When? August 17th, before hitting iTunes on August 22nd.
After a decade in which he only made three films, getting two films in two years from David Cronenberg is surely cause for celebration, and only nine months after premiering "A Dangerous Method" at Venice last year, Cronenberg bowed his Don DeLillo adaptation "Cosmopolis" at Cannes back in May. And for anyone who found last year's effort a little staid and conventional for the director, "Cosmopolis" certainly seems to be more in the director's traditional wheelhouse.

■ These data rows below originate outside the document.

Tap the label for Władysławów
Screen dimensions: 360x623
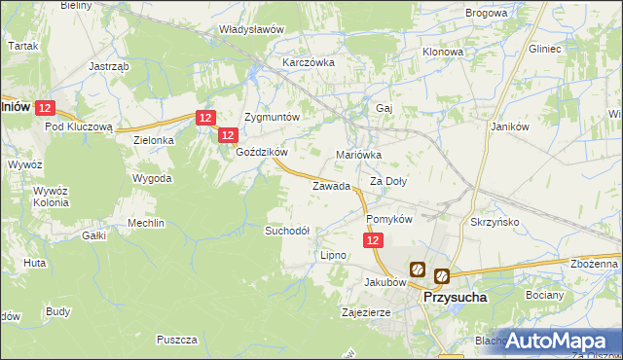pos(251,29)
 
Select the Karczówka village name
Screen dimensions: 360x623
pos(309,62)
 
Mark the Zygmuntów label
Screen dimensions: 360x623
pos(272,115)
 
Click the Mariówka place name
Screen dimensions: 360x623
pos(358,155)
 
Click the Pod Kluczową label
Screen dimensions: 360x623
pos(80,126)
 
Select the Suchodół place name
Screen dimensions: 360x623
pos(287,231)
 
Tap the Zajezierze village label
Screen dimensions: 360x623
pos(365,313)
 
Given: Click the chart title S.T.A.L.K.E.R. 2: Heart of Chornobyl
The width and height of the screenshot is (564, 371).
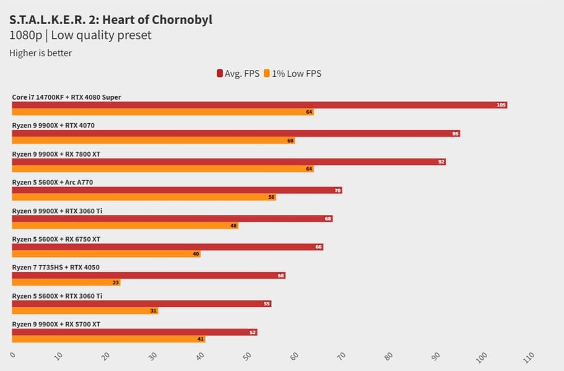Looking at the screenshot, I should (111, 19).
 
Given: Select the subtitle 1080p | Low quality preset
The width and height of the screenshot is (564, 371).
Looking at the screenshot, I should (80, 35).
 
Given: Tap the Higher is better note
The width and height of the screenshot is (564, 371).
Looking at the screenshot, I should (40, 53).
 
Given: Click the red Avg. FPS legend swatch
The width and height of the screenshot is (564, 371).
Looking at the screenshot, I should (220, 74).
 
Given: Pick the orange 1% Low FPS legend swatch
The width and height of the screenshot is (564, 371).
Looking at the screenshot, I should (267, 74).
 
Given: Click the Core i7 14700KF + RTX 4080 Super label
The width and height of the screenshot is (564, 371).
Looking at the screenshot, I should (66, 97).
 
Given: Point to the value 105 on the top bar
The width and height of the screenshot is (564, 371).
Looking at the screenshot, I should (501, 105).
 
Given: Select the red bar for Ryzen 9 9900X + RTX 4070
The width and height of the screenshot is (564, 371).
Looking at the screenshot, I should (235, 133).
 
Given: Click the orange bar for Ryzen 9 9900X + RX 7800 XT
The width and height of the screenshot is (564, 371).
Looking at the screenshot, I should (162, 169).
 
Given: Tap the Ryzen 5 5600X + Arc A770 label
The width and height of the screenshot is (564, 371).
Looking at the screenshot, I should (52, 182).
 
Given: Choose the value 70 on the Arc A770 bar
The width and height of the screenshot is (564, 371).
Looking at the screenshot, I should (337, 190).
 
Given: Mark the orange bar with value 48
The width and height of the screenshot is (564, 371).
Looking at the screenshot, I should (124, 226).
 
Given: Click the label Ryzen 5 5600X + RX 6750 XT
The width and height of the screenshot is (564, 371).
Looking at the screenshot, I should (56, 239).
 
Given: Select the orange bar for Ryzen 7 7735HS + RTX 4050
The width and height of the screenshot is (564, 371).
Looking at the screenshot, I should (66, 282).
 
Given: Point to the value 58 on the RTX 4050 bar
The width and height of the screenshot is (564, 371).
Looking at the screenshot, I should (281, 275).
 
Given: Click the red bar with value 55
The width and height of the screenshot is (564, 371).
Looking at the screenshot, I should (141, 303).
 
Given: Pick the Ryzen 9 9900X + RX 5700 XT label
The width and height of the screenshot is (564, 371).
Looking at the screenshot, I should (56, 324).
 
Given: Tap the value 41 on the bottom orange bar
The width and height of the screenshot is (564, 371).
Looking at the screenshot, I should (200, 339).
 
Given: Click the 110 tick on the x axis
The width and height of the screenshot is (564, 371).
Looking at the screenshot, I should (527, 357).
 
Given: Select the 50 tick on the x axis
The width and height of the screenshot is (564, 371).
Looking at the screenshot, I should (247, 357).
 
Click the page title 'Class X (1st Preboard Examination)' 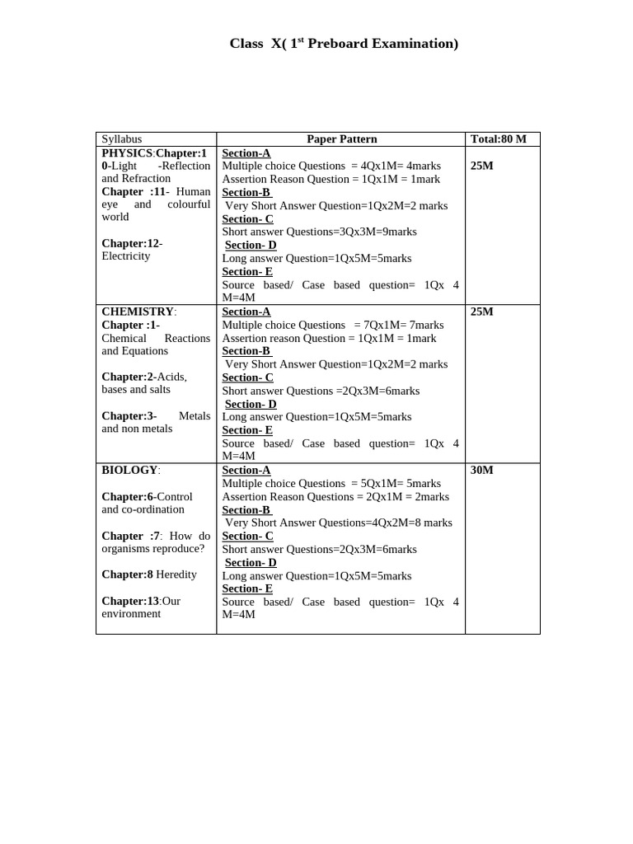coord(344,44)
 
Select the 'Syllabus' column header coord(121,139)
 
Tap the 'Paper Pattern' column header coord(341,139)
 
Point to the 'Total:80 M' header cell coord(497,139)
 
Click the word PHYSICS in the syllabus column coord(127,153)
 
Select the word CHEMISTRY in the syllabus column coord(138,312)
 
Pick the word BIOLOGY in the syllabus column coord(129,470)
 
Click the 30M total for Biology coord(481,470)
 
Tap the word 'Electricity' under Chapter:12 coord(125,256)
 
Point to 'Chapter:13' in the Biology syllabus coord(130,601)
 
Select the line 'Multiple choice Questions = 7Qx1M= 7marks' coord(333,325)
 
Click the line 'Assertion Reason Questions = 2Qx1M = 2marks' coord(335,496)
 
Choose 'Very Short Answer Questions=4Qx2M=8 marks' coord(338,523)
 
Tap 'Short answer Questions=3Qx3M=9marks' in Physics coord(319,232)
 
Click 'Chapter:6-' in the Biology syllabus coord(129,496)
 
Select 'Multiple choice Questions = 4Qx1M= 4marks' coord(331,166)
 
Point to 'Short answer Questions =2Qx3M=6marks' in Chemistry coord(321,391)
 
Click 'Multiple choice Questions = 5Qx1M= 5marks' coord(331,483)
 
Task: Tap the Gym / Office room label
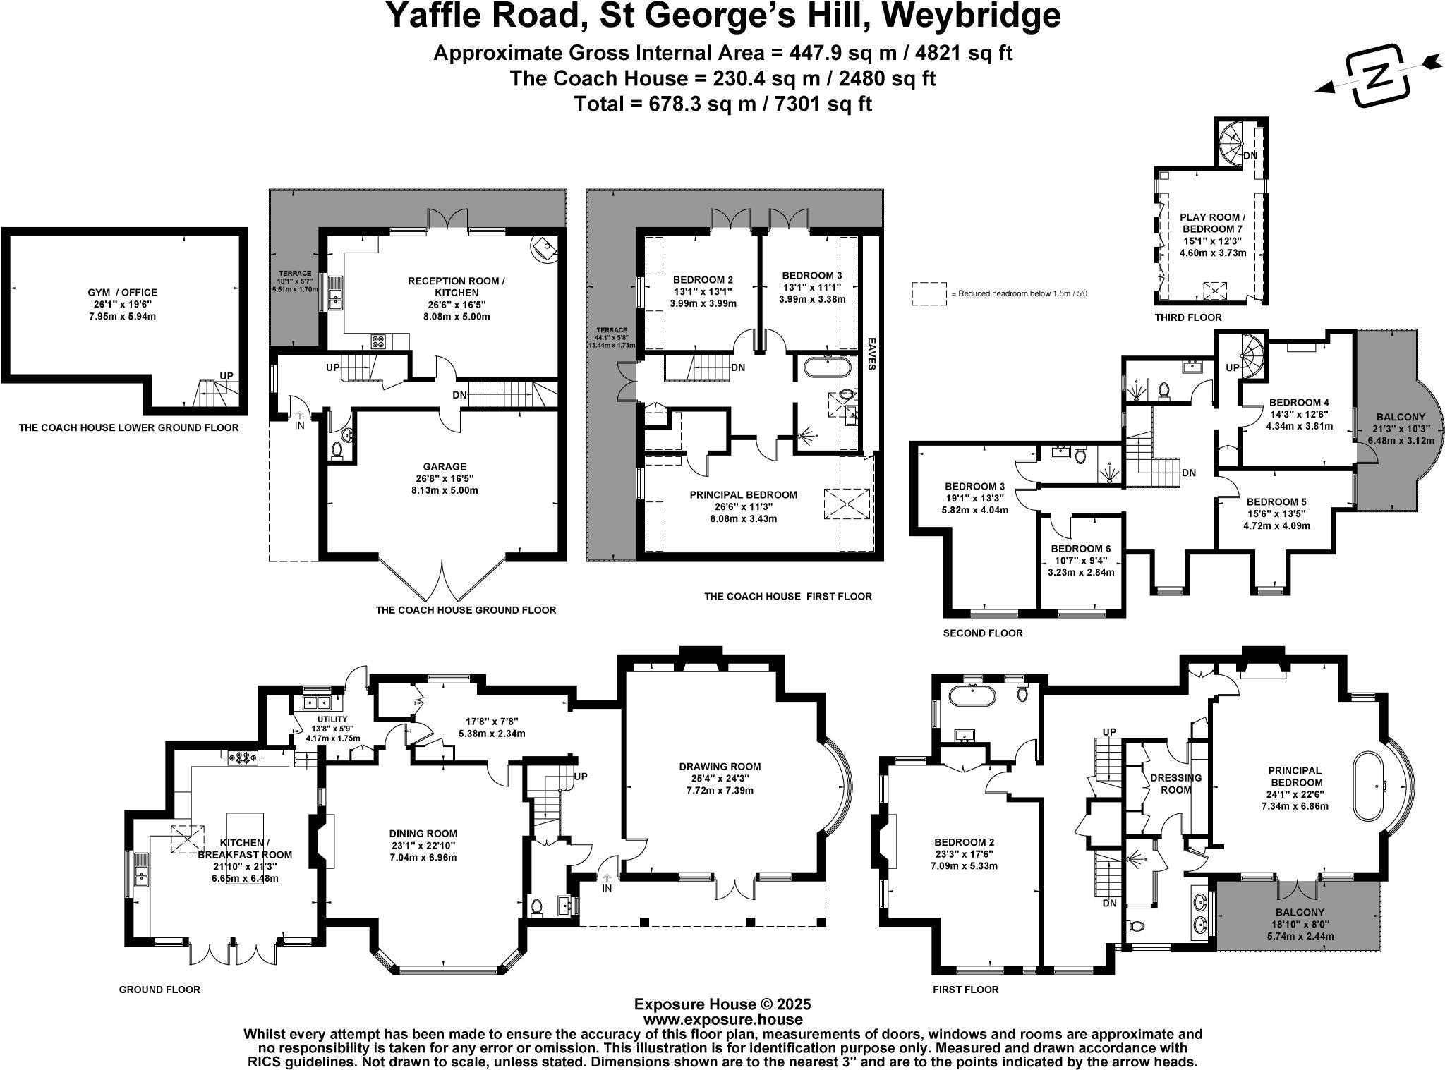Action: pos(122,293)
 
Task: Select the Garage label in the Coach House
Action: pos(445,466)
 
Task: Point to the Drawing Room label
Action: pos(720,767)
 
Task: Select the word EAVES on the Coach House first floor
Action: pos(871,353)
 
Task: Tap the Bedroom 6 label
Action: pos(1075,549)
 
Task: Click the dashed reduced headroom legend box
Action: pos(929,293)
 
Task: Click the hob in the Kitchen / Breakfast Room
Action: pos(243,759)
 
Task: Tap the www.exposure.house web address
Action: pos(722,1019)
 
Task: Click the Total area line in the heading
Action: pos(722,104)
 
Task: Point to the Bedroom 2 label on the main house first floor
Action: pos(964,842)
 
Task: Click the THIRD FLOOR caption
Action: pos(1188,317)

Starring lead Robert Pattinson alongside Paul Giamatti, Samantha Morton, Juliette Binoche, Sarah Gadon, Mathieu Amalric, Jay Baruchel and Kevin Durand, among others, it sees the "Twilight" star play a fresh-faced billionaire struck by existential dread as he tries to travel across jam-packed Manhattan in a bid to get his hair cut. The film was highly divisive at Cannes, and has continued to cleave opinion elsewhere around the world so far; our man in Cannes adored it, but more than one Playlister has been less than impressed when catching up with the film since. But as ever with Cronenberg, the divisiveness is part of the fun, and it's certainly likely to cause more debate than almost anything else this month.